While trading activity almost entirely mimics the distribution of the open interest, as shown in Figure 9, it is interesting to notice how OKX volume ranking is higher than its relative size and, conversely, Bitget is less active than expected. Generally, we notice a full OI turnover in less than half a day for the largest exchanges, and in one day or more for the smaller ones, highlighting the different role these exchanges play in the ecosystem.
Turning our attention to the stablecoins market instead, we can identify a clear winner, after multiple changes of weather in Tether land, it seems that now the pioneer of stablecoins has reached a position of complete dominance, with increasing market capitalization since the beginning of the year (and not only gains in market share) in an environment where other issuers have seen a contraction in demand and a shrinking supply, as shown in Figure 10.
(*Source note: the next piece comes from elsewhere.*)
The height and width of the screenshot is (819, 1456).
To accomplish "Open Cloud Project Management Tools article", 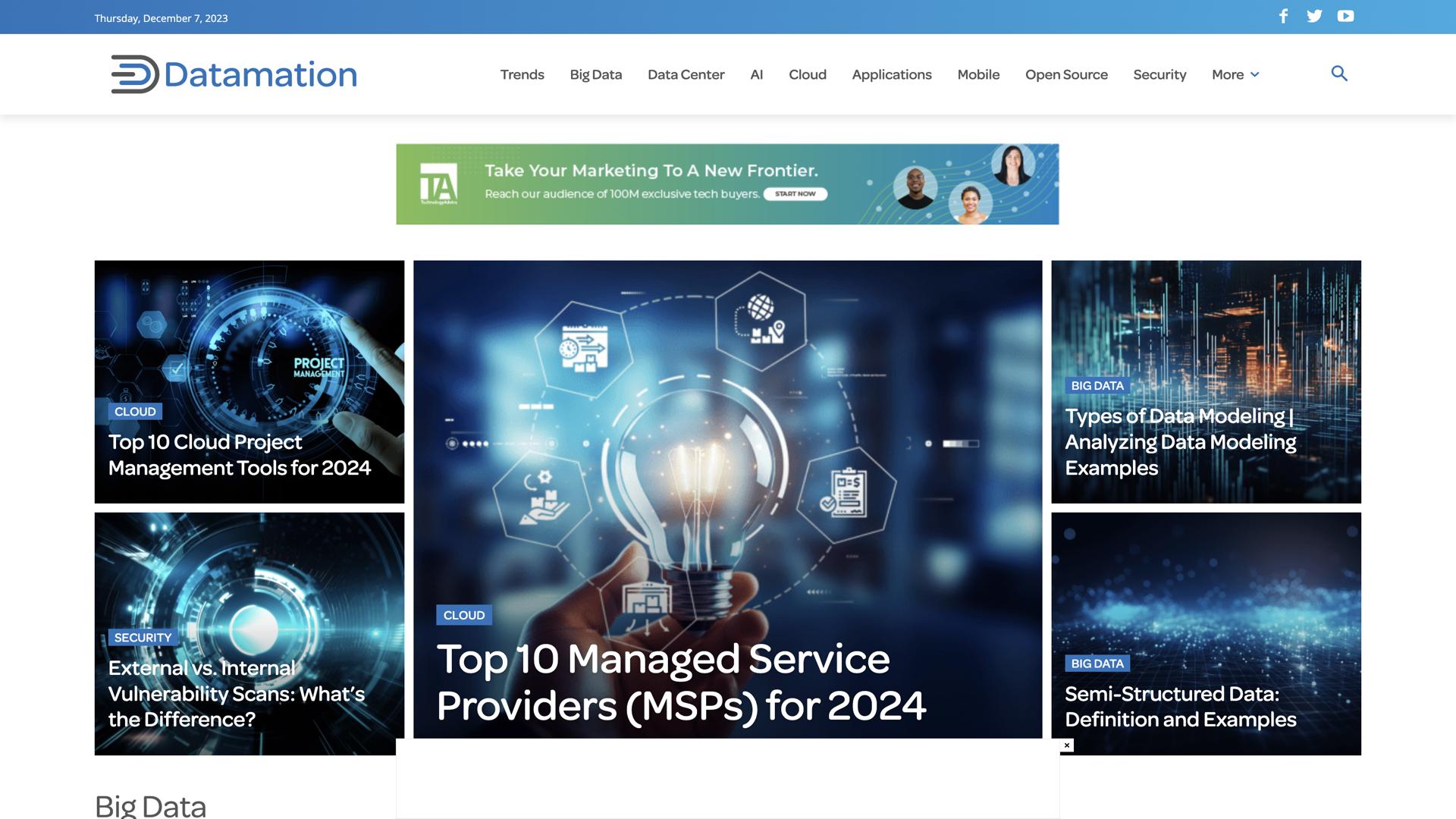I will point(239,454).
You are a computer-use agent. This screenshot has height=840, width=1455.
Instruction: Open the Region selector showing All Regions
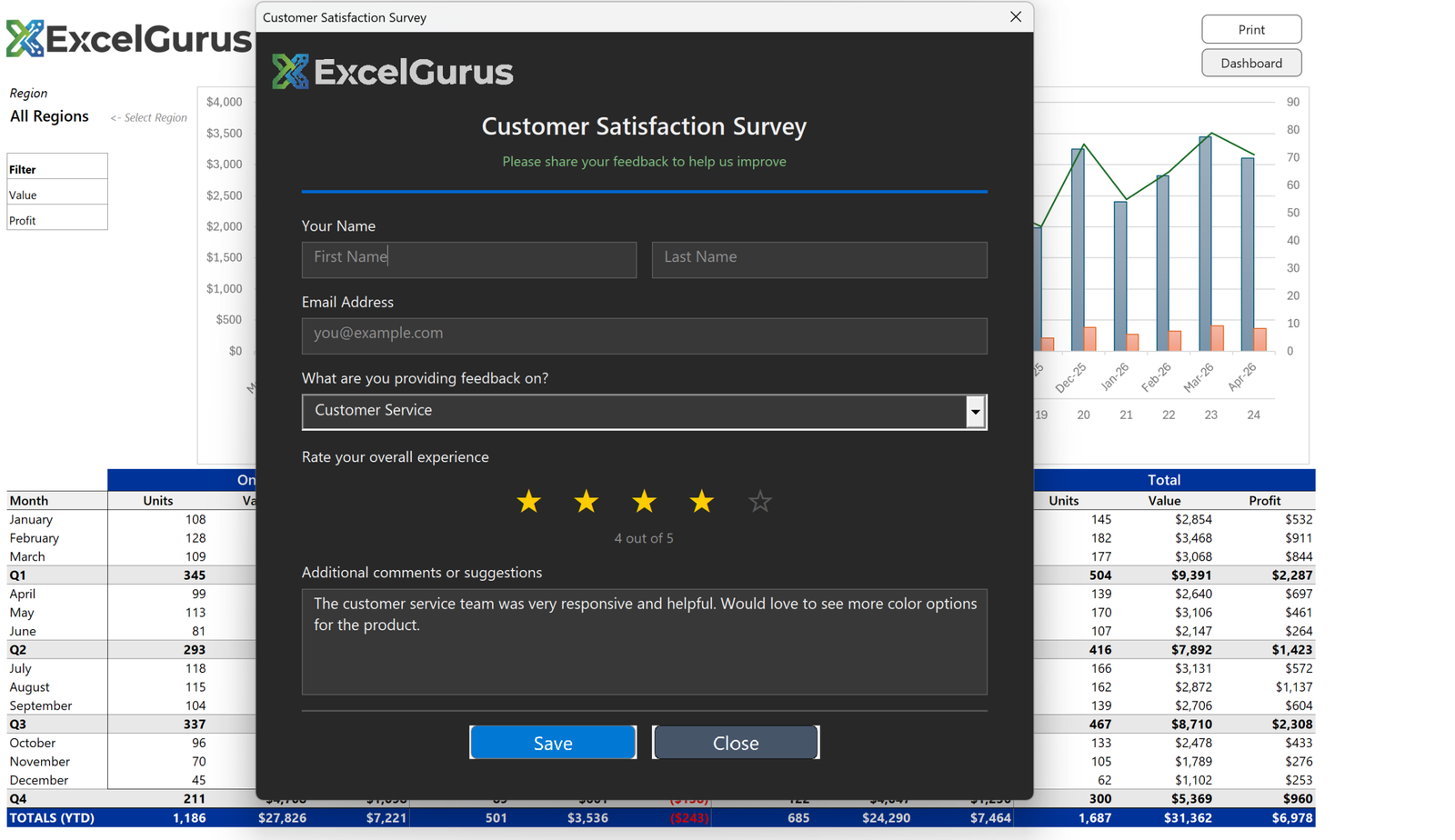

Further to that, Tether is generating astronomical gains on its 60bn+ of cash on which it pays no interest, and it can generate non-negligible rates just by investing in short-term Treasuries, allowing the issuer to accumulate considerable reserves (more than 3bn as of the latest disclosures) fostering the confidence of the market on the peg to the dollars and alimenting the flywheel that has got USDT to the size it has today.
Overall, August showed us more volatility than we expected, but it did not really surprise us in character. Nothing substantial has really happened, and our outlook for the coming months remains unchanged. ETF-related news is poised to move the market, as well as larger swings on other asset classes. Idiosyncratic catalysts are nowhere to be seen, with a relatively dry event calendar from here until the halving next year. The compounding of the listing of a spot ETF and a reminder that Bitcoin inflation is decreasing over time might just be what we need to reignite the next bull run, but more likely we would need renewed demand for Bitcoin and an uptick in DeFi activity (with large institutions scaling up their test programs) to more confidently expect higher prices.